Exactly and only the lines from the one with "Viewport: 624px width, 709px height." through the last line of the records need to be set down; please skip the pictures.

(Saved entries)
╔══

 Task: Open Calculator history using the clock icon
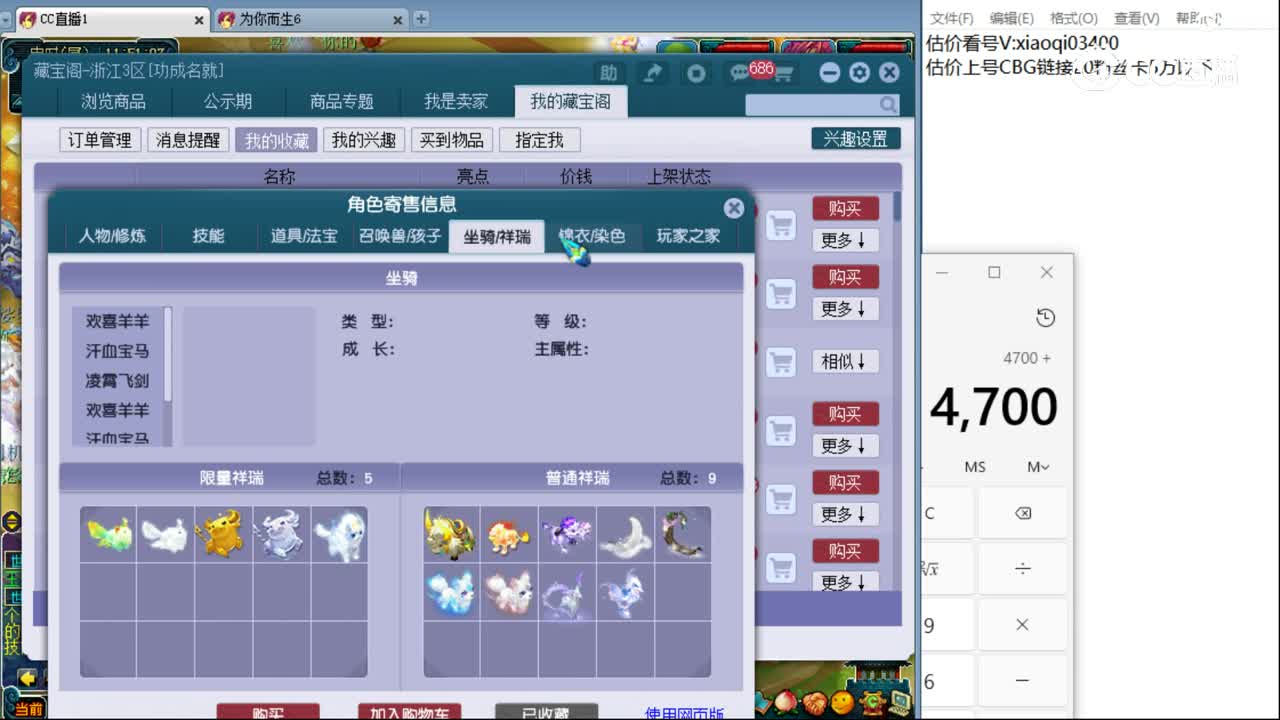1046,318
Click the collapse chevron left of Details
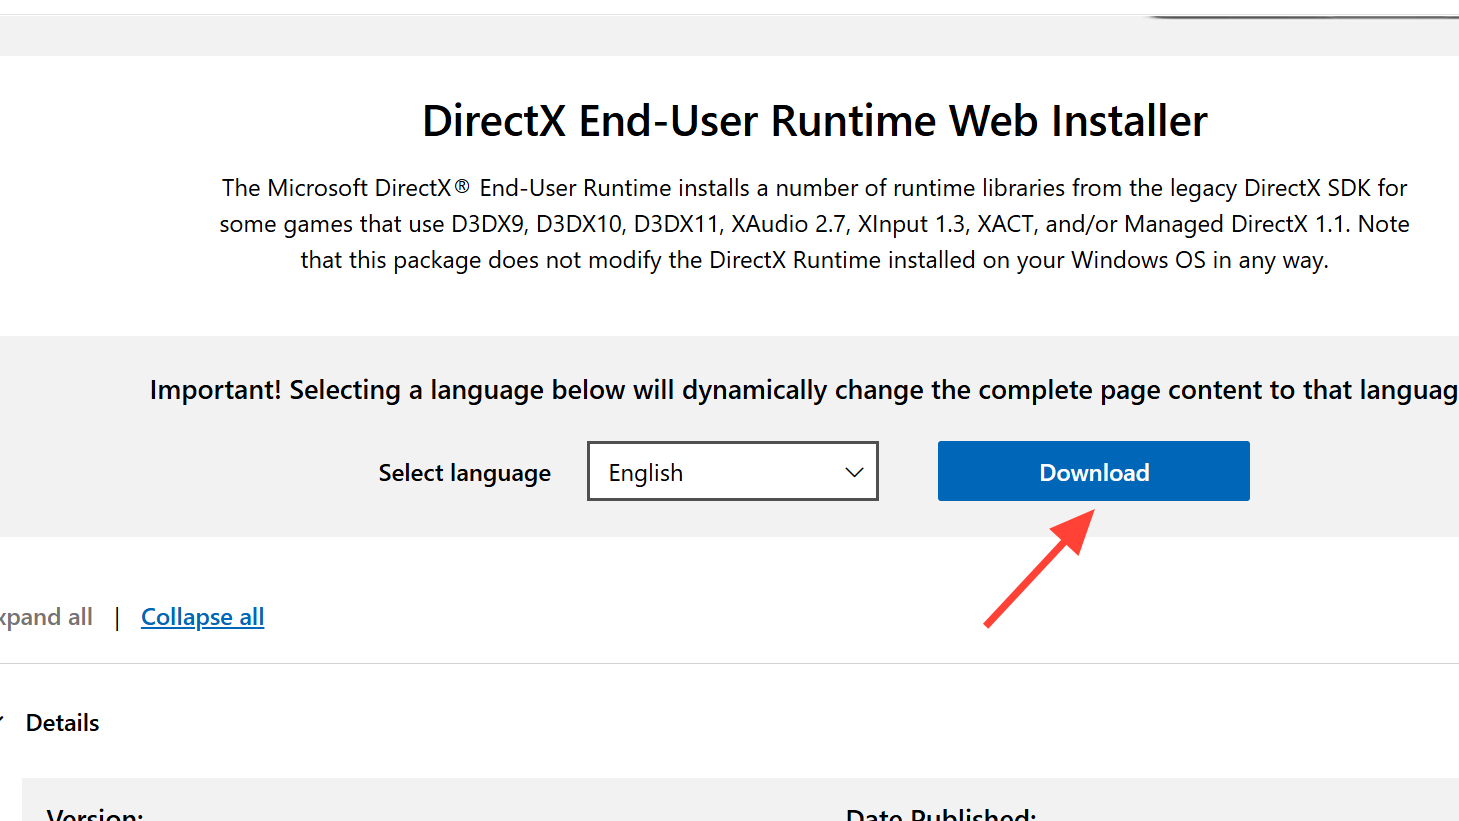 [x=2, y=722]
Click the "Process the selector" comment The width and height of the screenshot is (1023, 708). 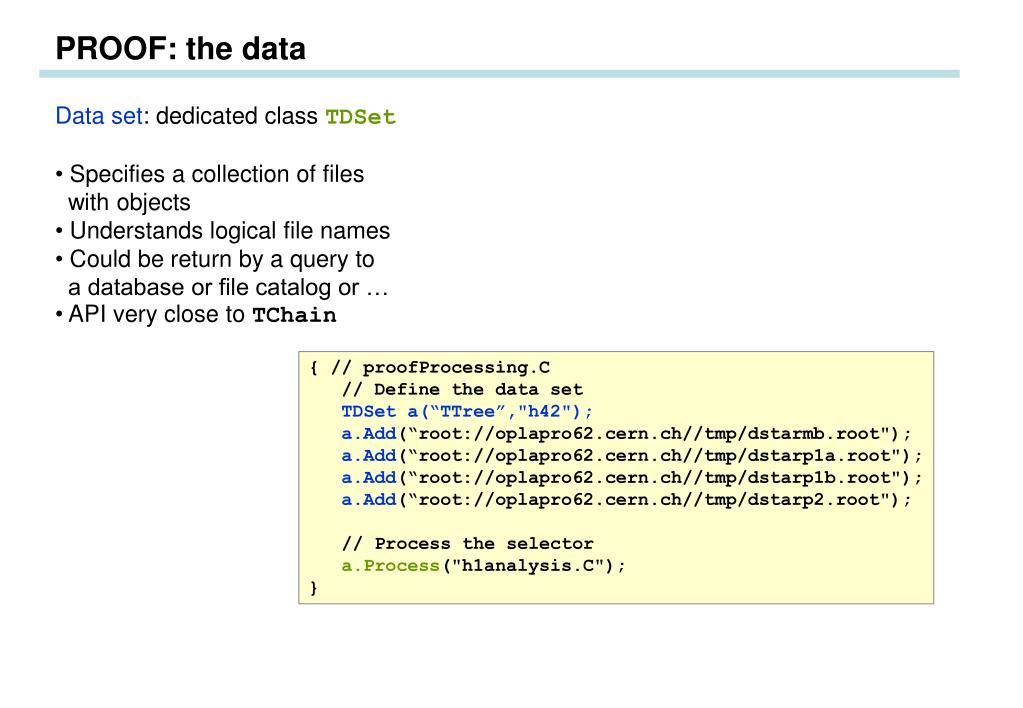coord(468,544)
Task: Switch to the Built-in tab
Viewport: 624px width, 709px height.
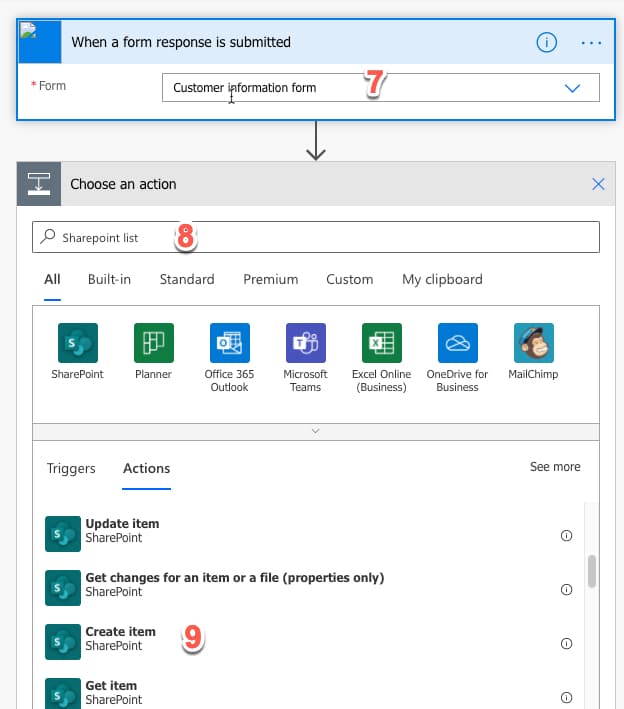Action: (109, 280)
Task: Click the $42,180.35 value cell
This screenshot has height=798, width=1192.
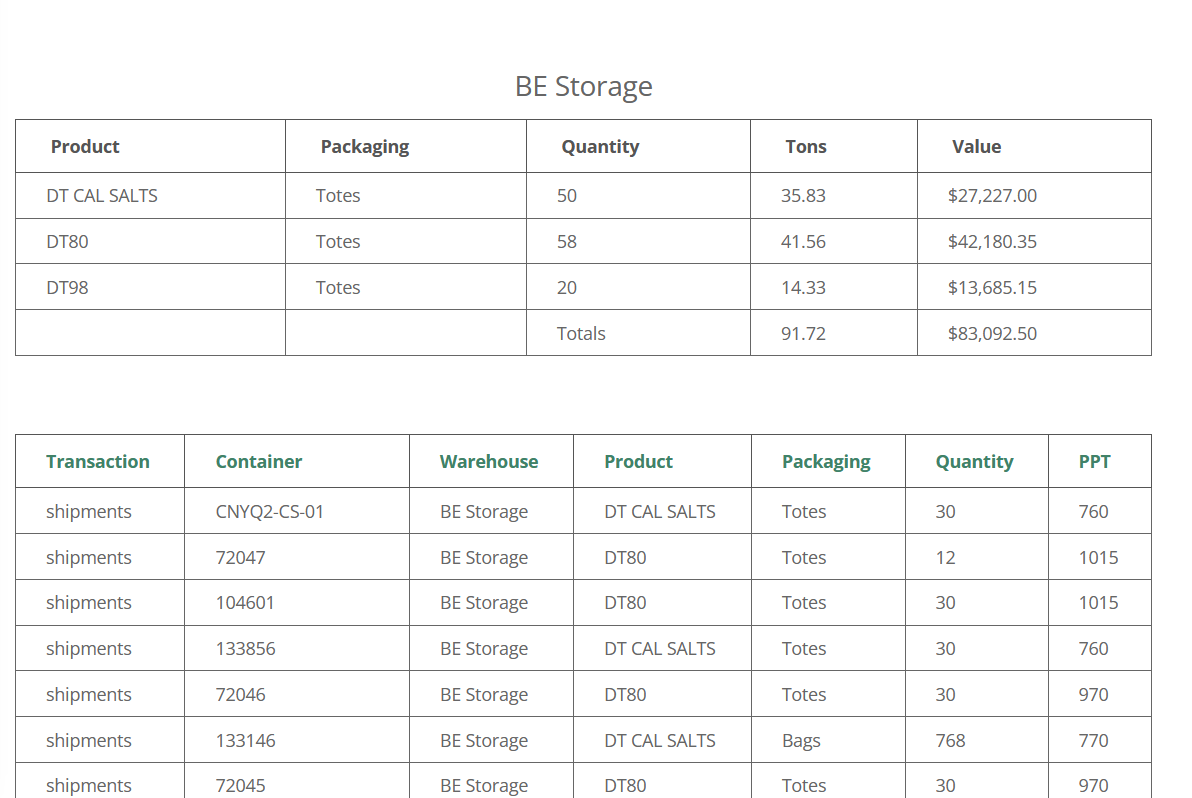Action: click(992, 242)
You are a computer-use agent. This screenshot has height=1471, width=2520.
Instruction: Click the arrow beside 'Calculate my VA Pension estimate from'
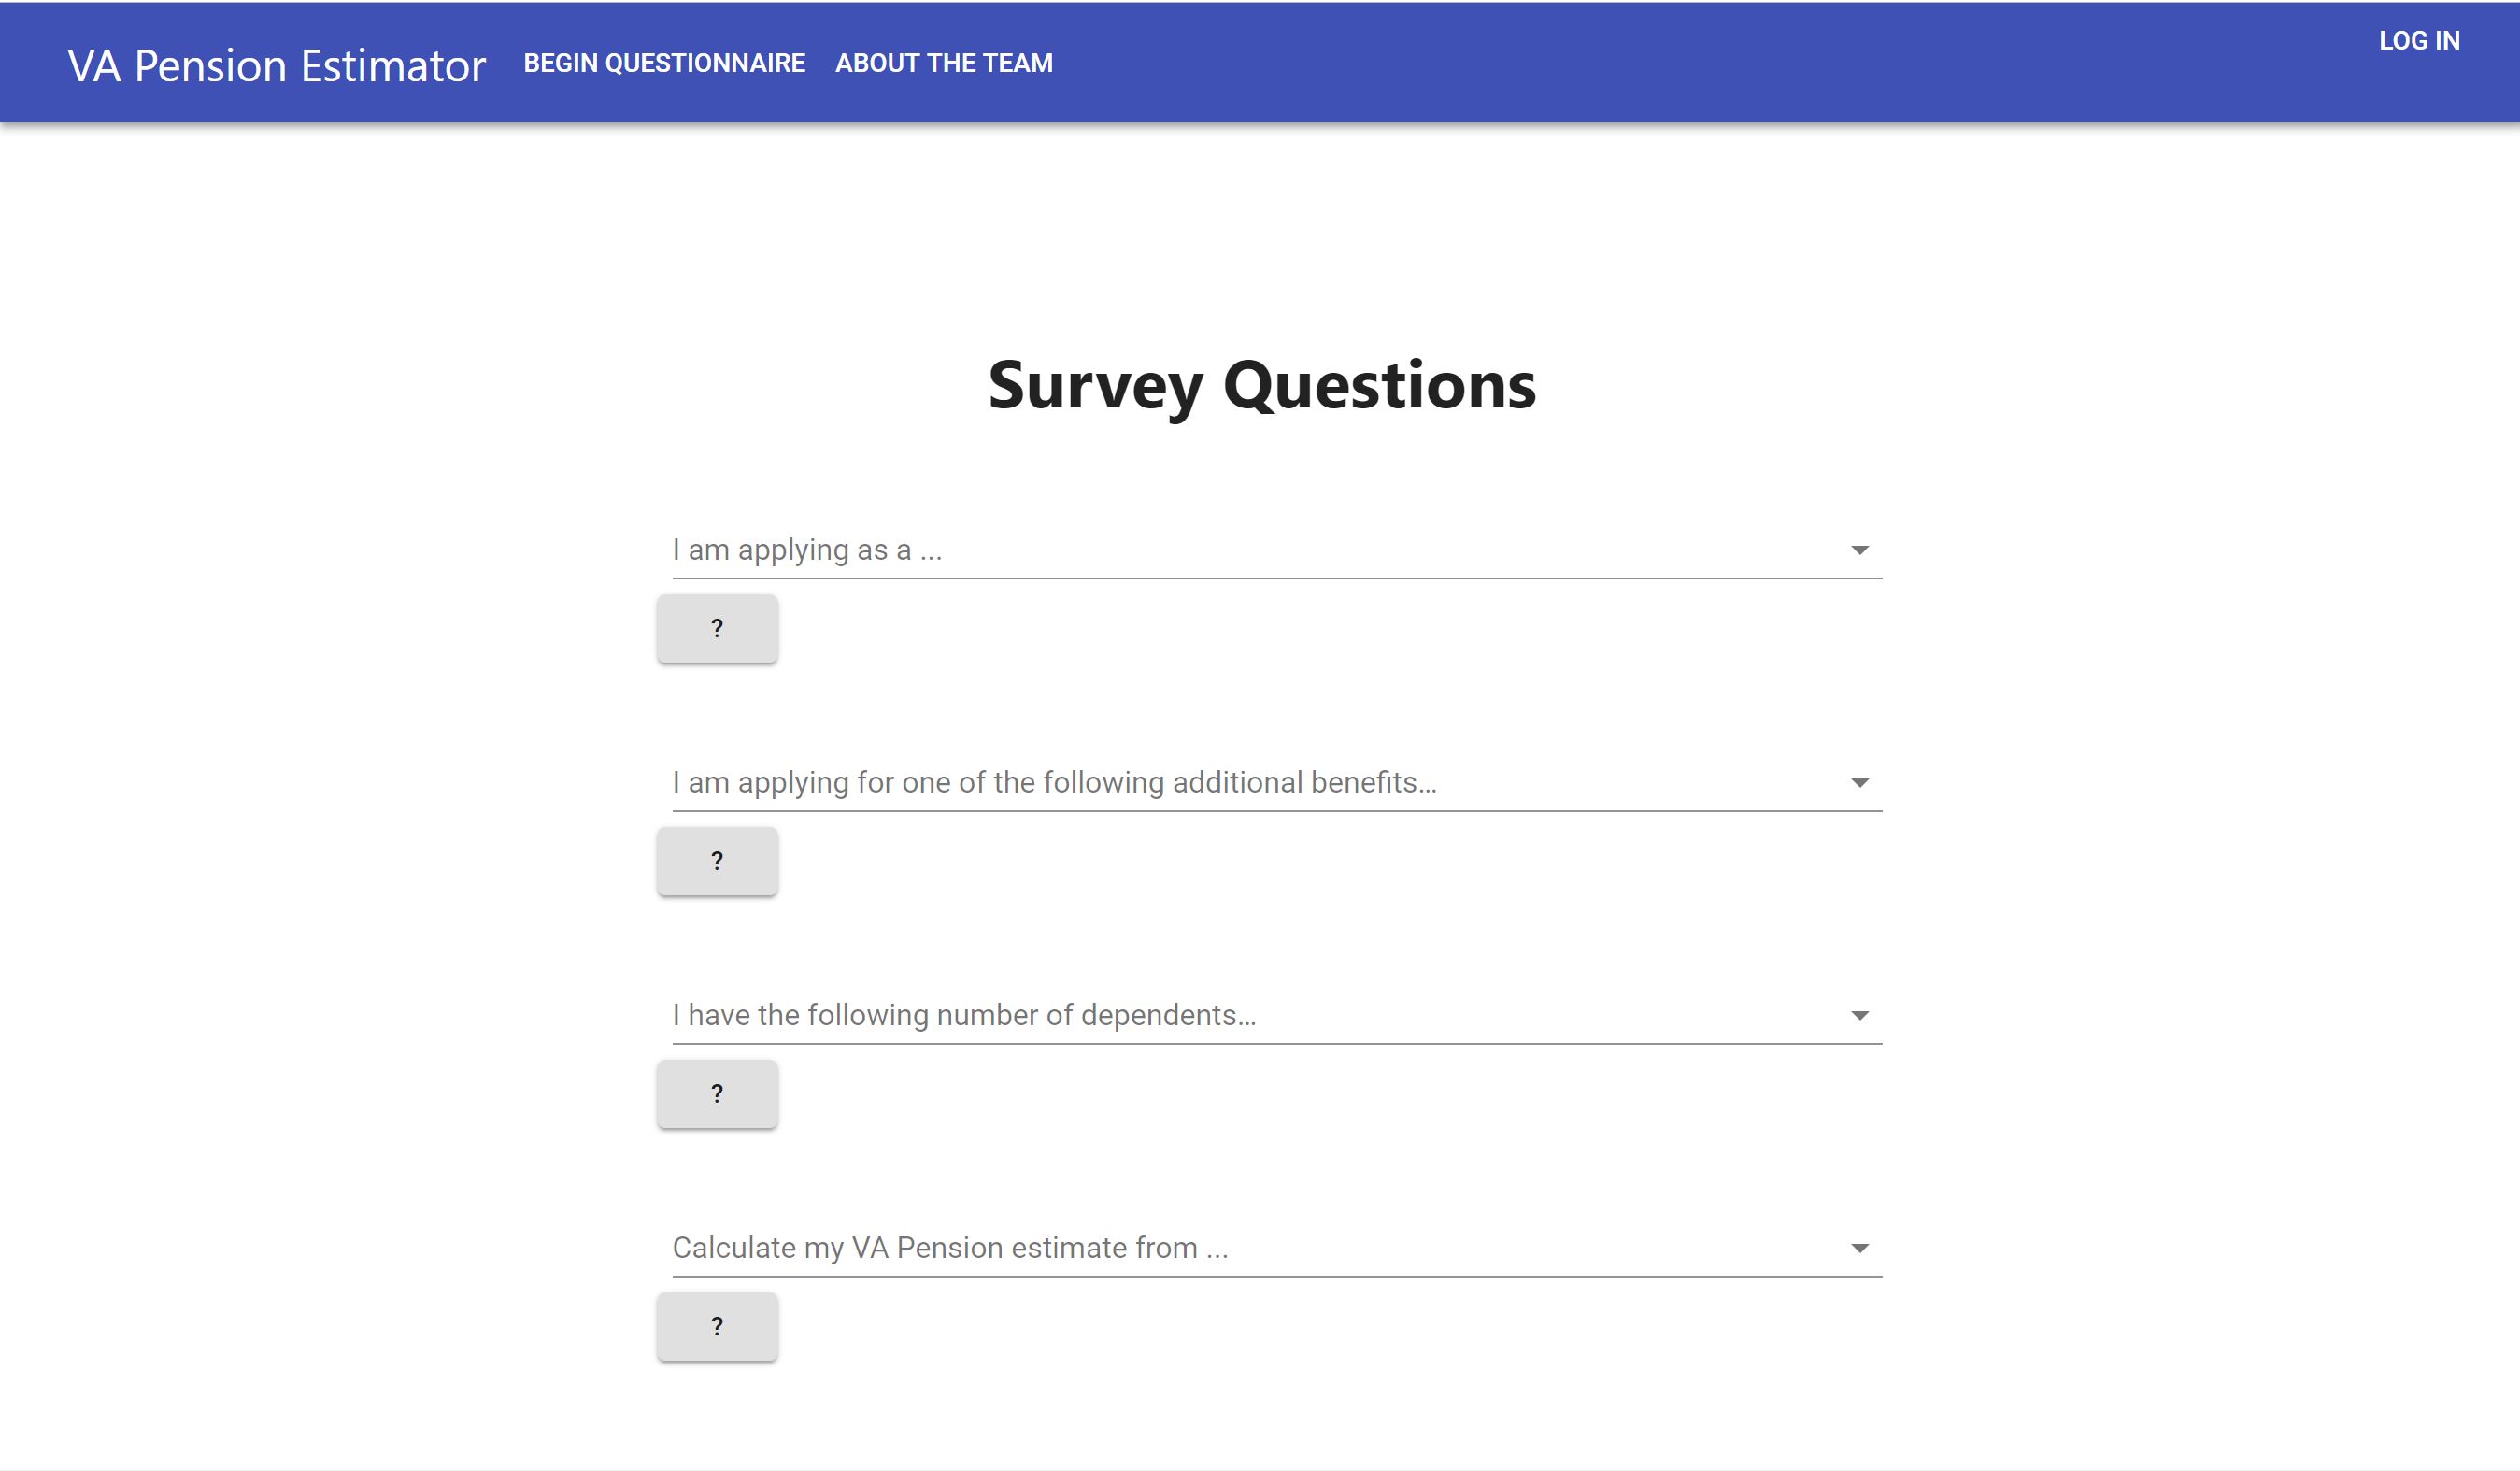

╚══

Exercise response:
Viewport: 624px width, 709px height.
Action: (109, 280)
Task: Click the $42,180.35 value cell
This screenshot has height=798, width=1192.
Action: click(992, 242)
You are a computer-use agent. This screenshot has height=1471, width=2520.
Instruction: Click the arrow beside 'Calculate my VA Pension estimate from'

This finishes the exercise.